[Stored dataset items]
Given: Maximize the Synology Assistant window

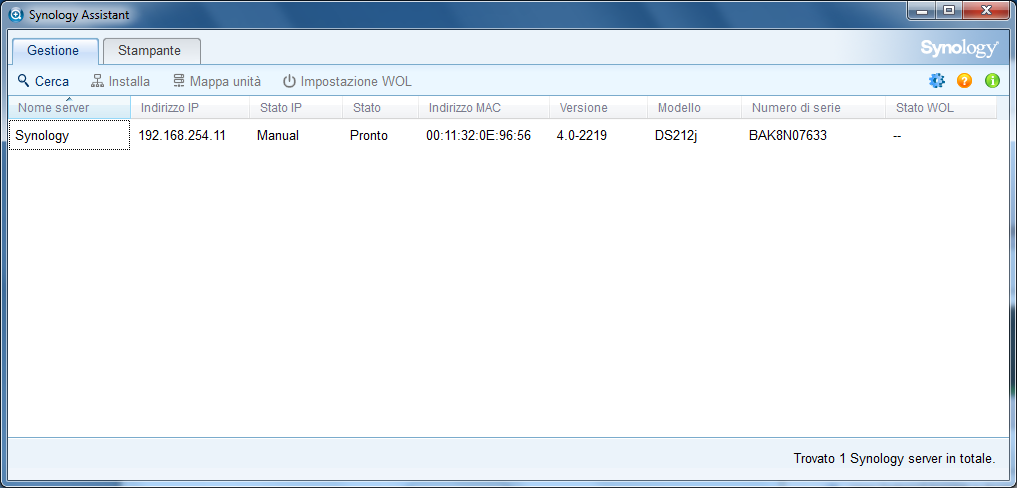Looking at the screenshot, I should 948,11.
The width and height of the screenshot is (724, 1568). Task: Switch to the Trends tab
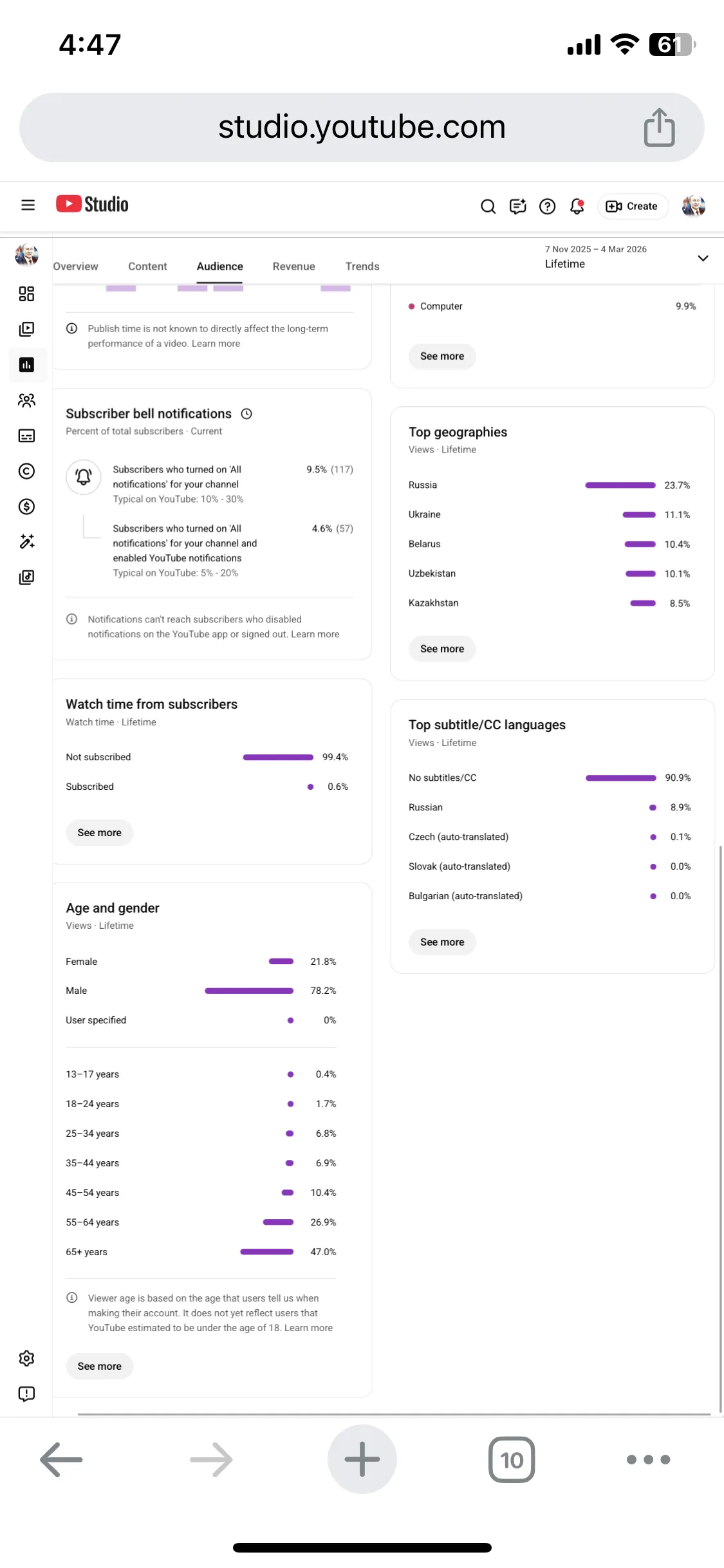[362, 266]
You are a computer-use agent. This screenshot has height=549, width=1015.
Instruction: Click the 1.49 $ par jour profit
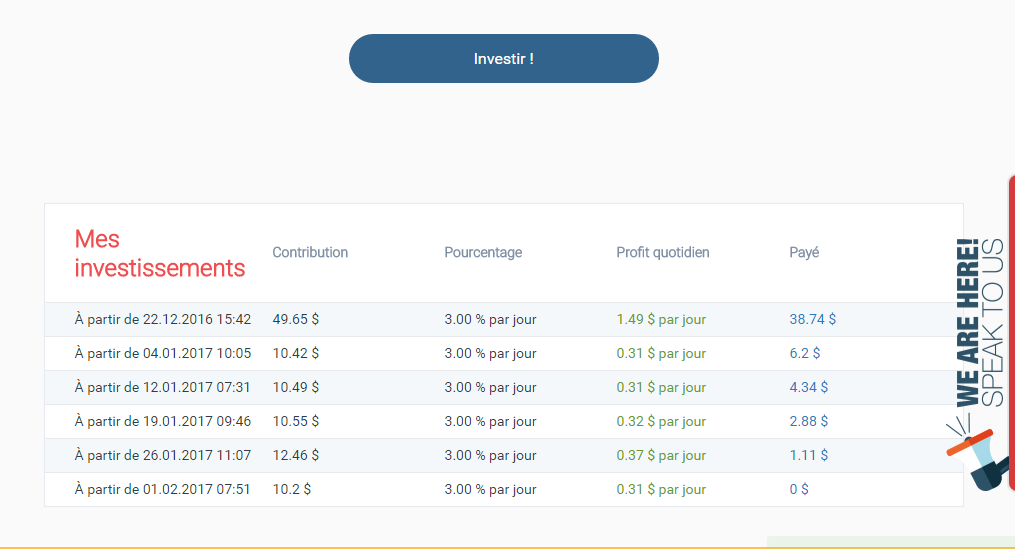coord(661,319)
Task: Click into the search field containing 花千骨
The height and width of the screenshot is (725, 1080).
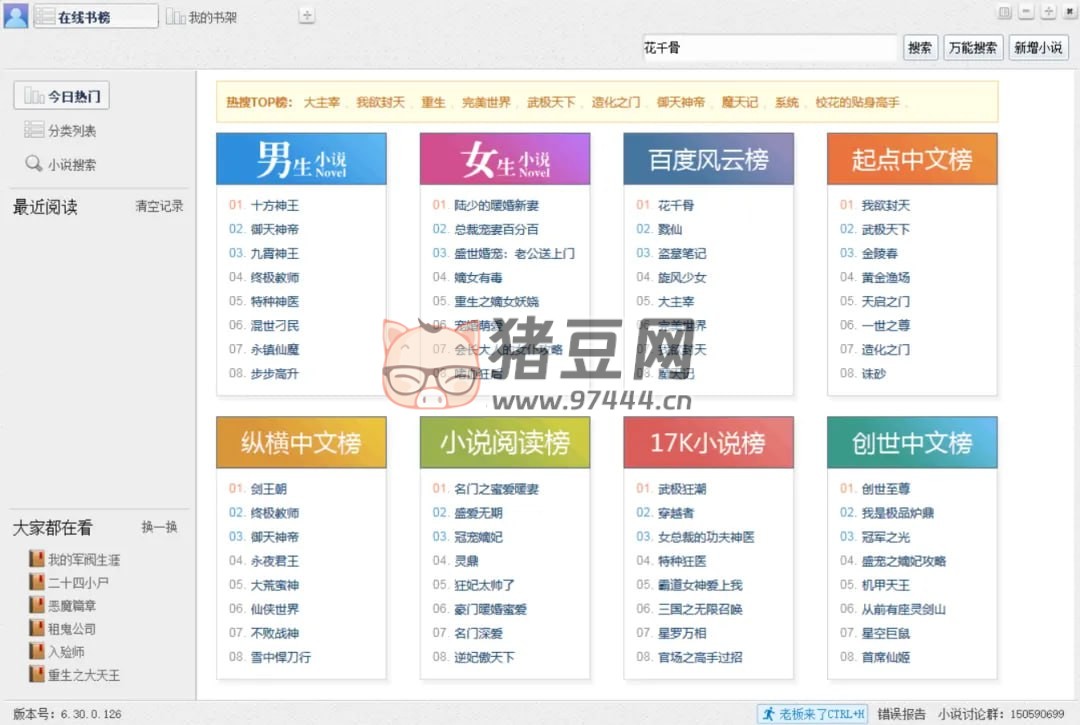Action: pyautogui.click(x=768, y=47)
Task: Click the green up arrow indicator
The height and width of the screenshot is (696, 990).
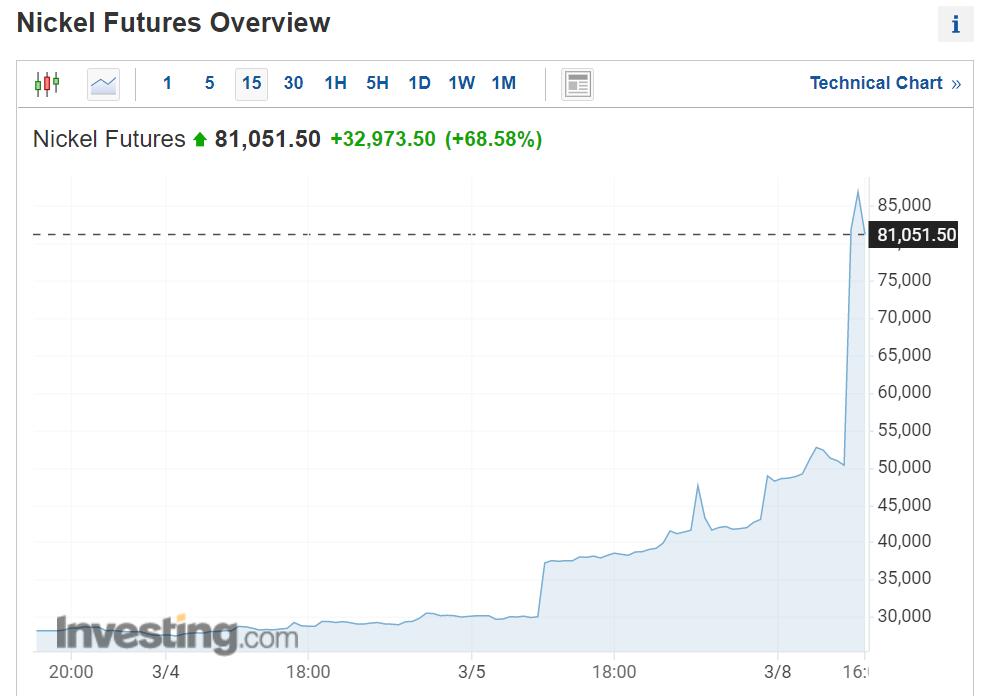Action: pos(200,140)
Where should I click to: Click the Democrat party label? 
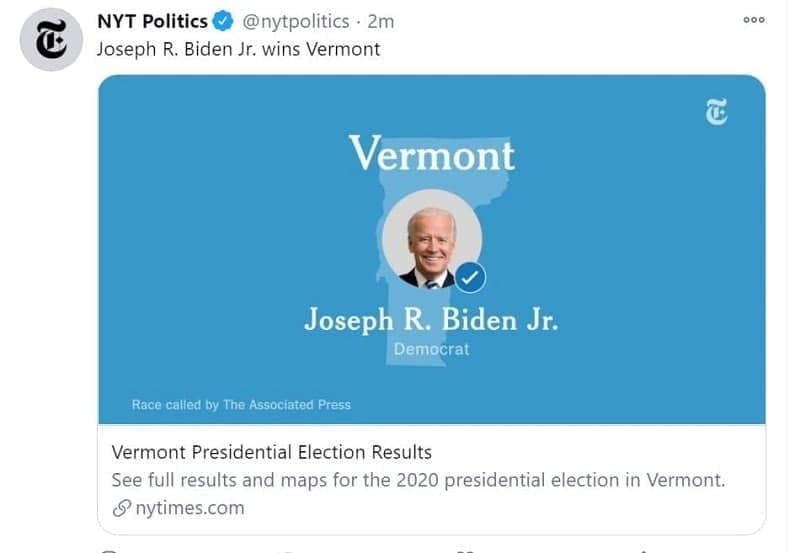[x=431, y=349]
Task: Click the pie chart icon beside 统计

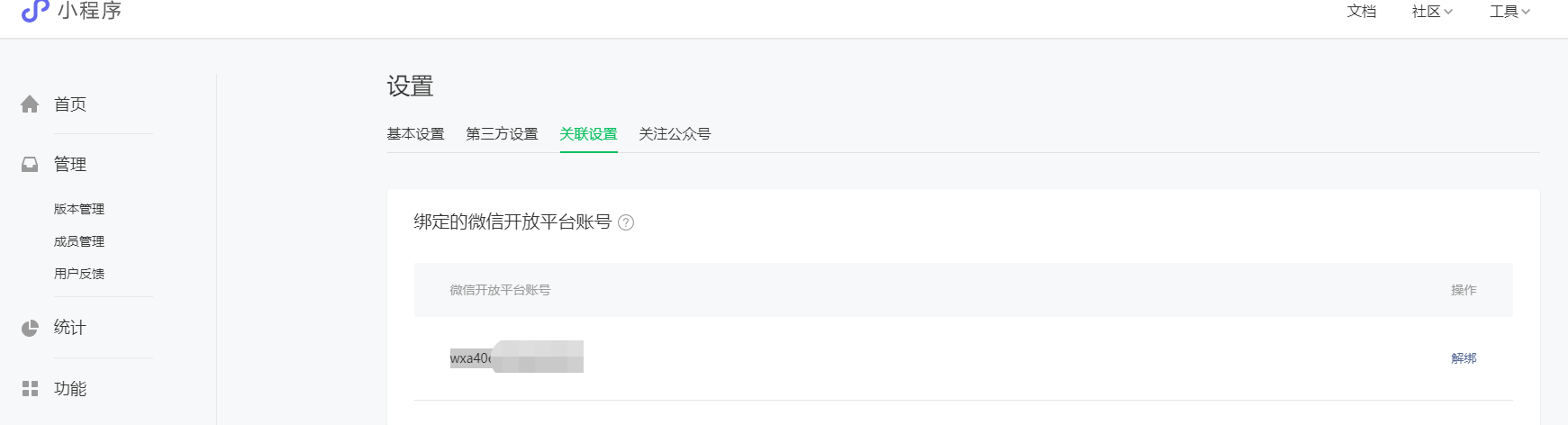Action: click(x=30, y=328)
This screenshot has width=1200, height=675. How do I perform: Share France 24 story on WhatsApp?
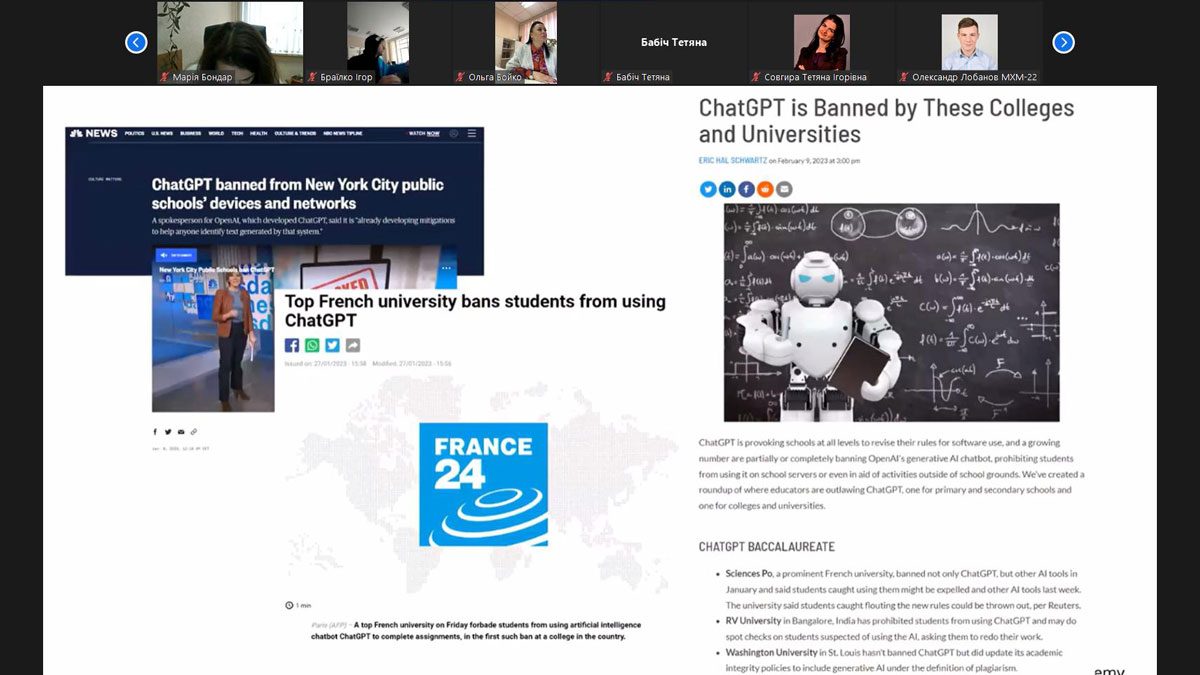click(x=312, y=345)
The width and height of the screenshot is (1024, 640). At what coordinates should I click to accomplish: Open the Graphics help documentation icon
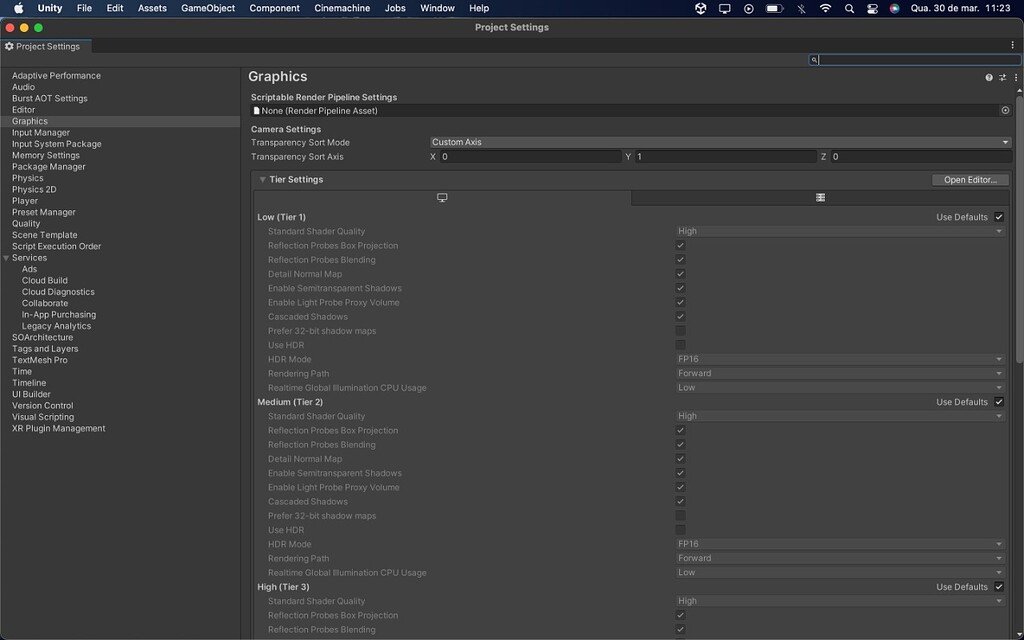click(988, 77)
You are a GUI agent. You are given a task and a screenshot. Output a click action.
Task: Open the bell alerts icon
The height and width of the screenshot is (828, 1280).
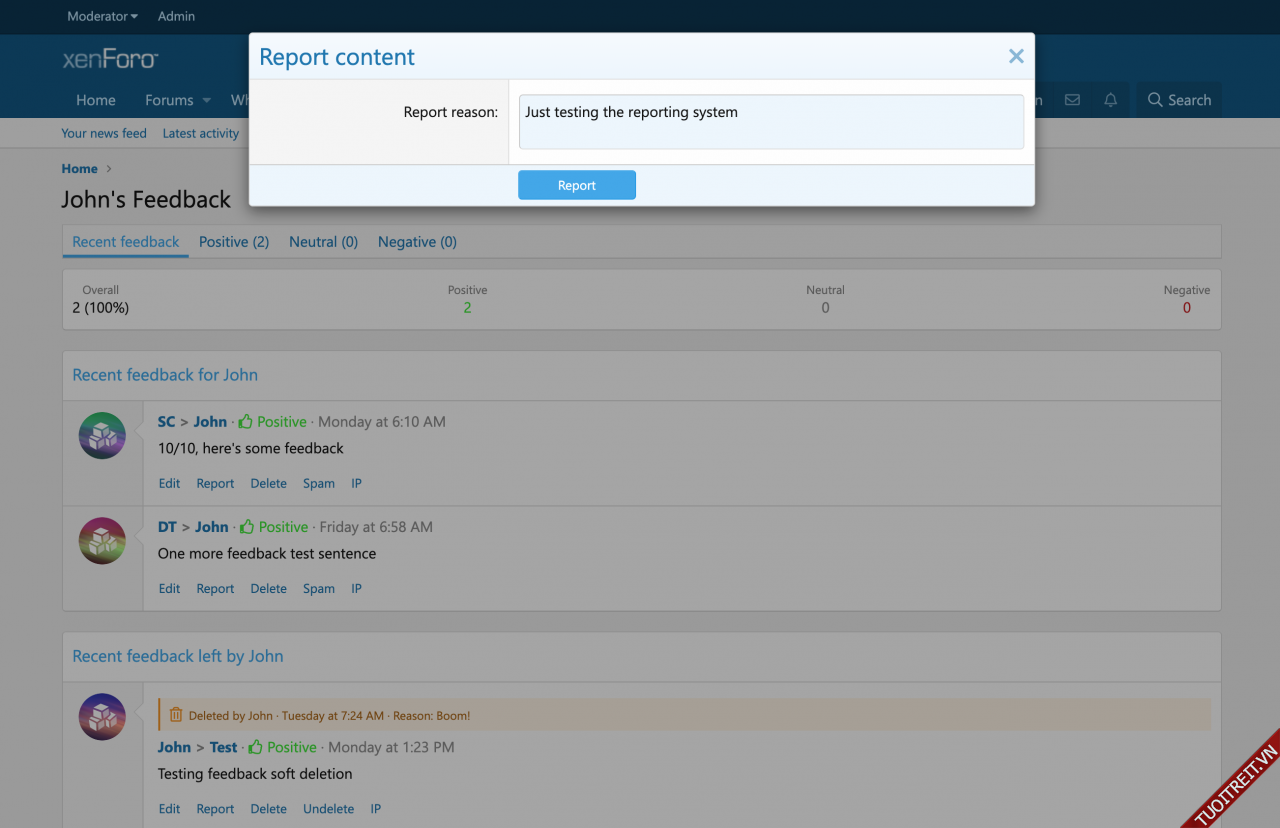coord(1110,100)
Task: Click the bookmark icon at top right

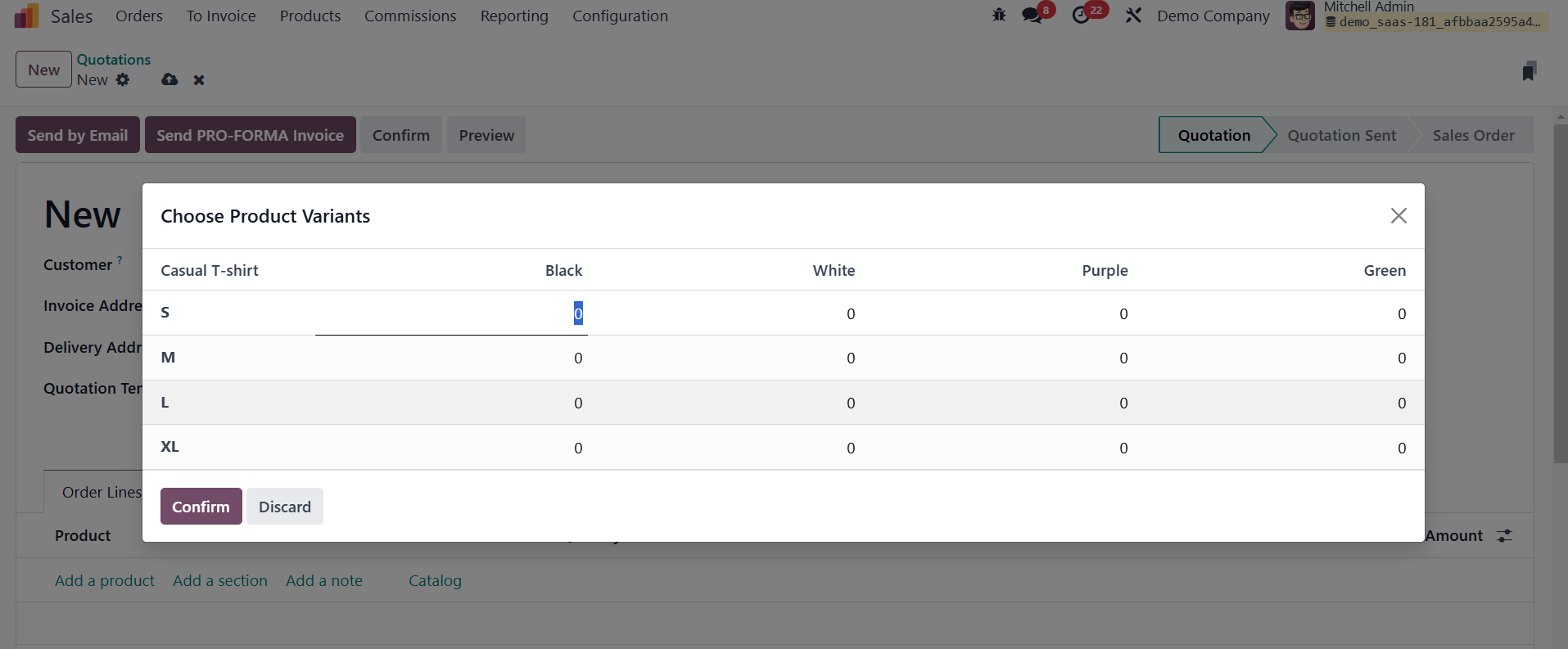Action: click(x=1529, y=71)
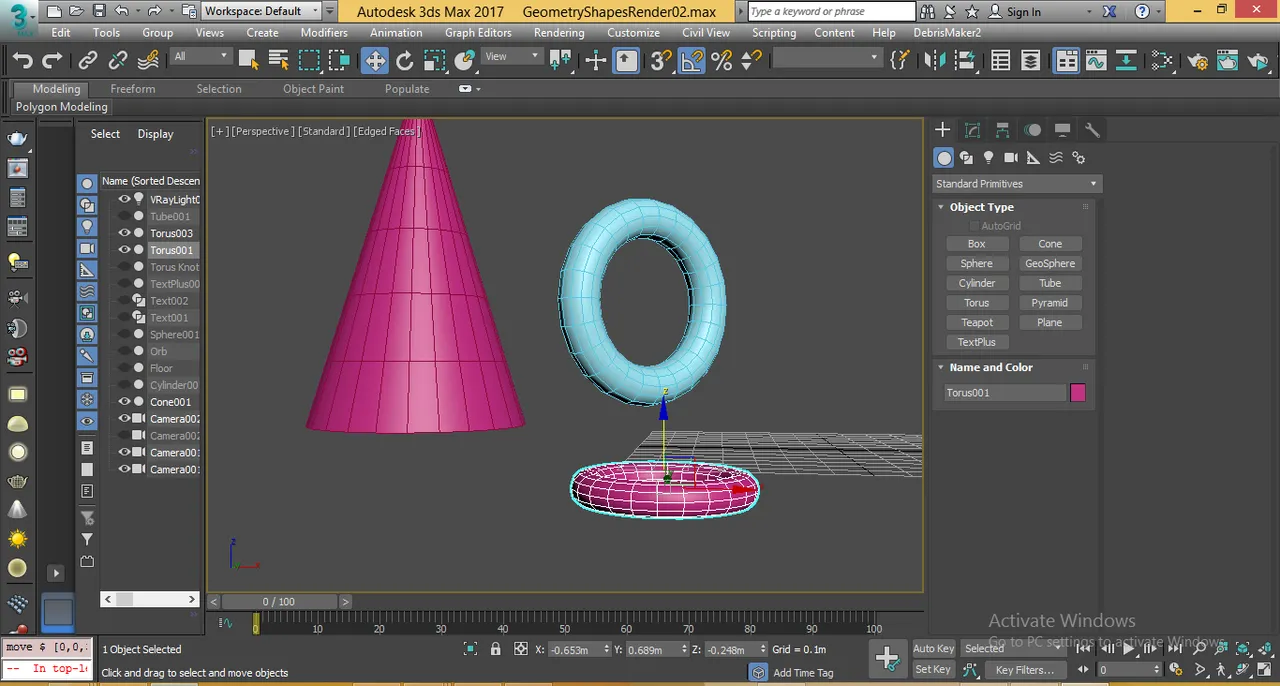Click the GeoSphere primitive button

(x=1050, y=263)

**WHAT THE EXERCISE ASKS:** Only the lines from the one containing "This screenshot has width=1200, height=675." through the end of the records should be copied, exactly and with both ends included; the pictures should not.

**TASK ANSWER:**
This screenshot has width=1200, height=675. How do I perform: Share France 24 story on WhatsApp?
click(x=312, y=345)
The width and height of the screenshot is (1024, 640). At what coordinates should I click to accomplish: Open the Graphics help documentation icon
click(988, 77)
You are a GUI agent. You are given a task and a screenshot. Output a click action.
Task: Open the bell alerts icon
The height and width of the screenshot is (828, 1280).
coord(1110,100)
Task: Click the bookmark icon at top right

Action: click(x=1529, y=71)
Click the GeoSphere primitive button

(x=1050, y=263)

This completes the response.